### DIRECTIVE
Reproduce every row below word for word, keeping them in the same order.

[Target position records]
★ ★ ★ ★
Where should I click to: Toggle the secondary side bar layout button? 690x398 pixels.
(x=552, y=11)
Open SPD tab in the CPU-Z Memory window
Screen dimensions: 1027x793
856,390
★ ★ ★ ★
### EXERCISE ANSWER
Where should I click to: Toggle the secondary side bar layout button? 690x398 pixels.
(x=552, y=11)
Open SPD tab in the CPU-Z Memory window
Screen dimensions: 1027x793
856,390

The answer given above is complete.